• Your assignment:
Your answer is the lines below, exactly, from the one that contains "Given: Click the" through the one that contains "The image size is (745, 700).", both included.

• Record excerpts:
- Opening Delimiter -

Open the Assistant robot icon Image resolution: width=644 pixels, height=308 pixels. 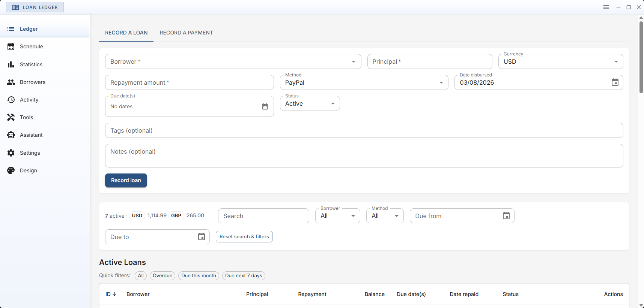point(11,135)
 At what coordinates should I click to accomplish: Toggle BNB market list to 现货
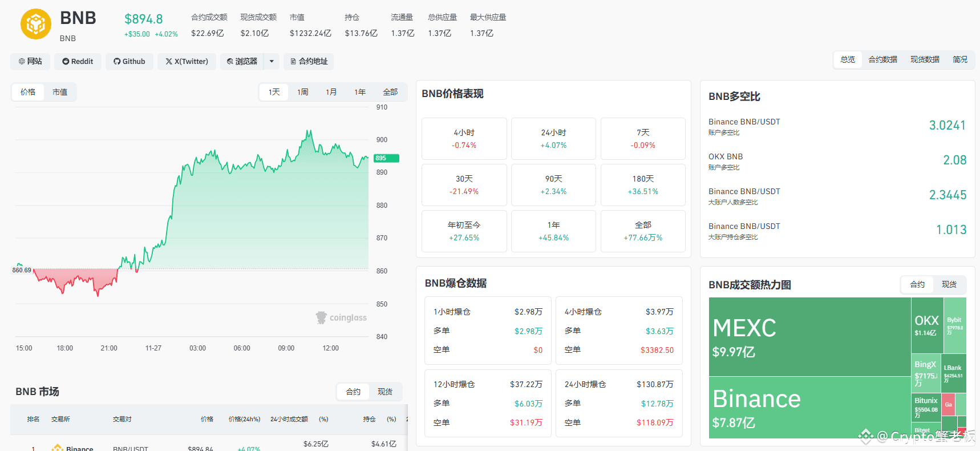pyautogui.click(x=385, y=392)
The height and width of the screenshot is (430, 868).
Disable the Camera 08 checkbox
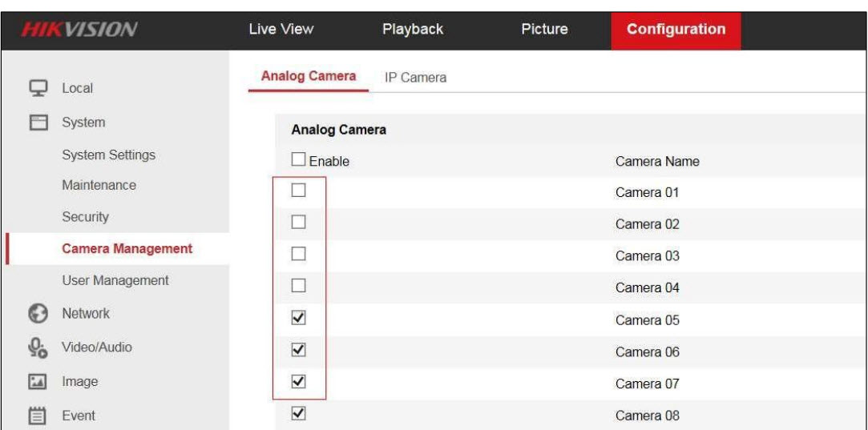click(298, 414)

- Closing Delimiter -
- Opening Delimiter -

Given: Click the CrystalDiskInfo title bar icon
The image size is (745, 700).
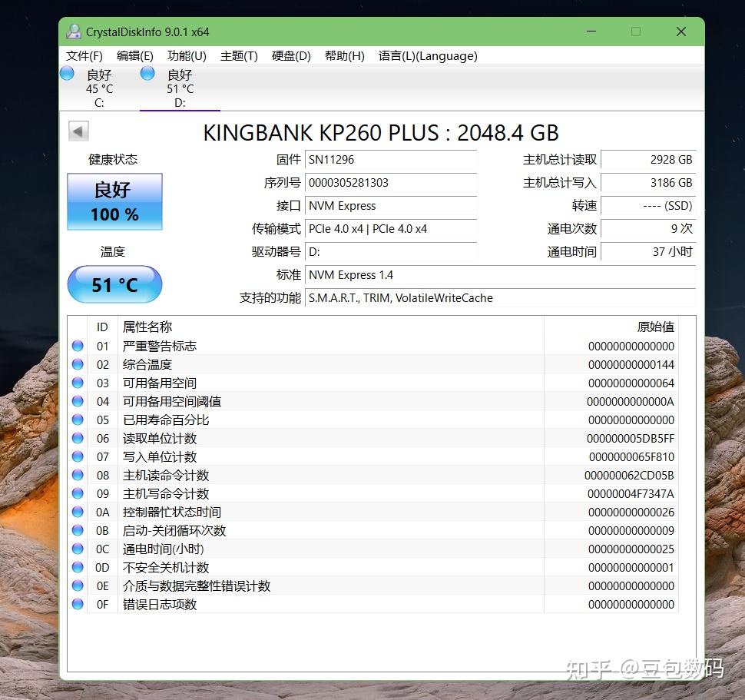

- Closing Delimiter -

• Solution to the exercise:
Given: Click the CrystalDiskInfo title bar icon
The image size is (745, 700).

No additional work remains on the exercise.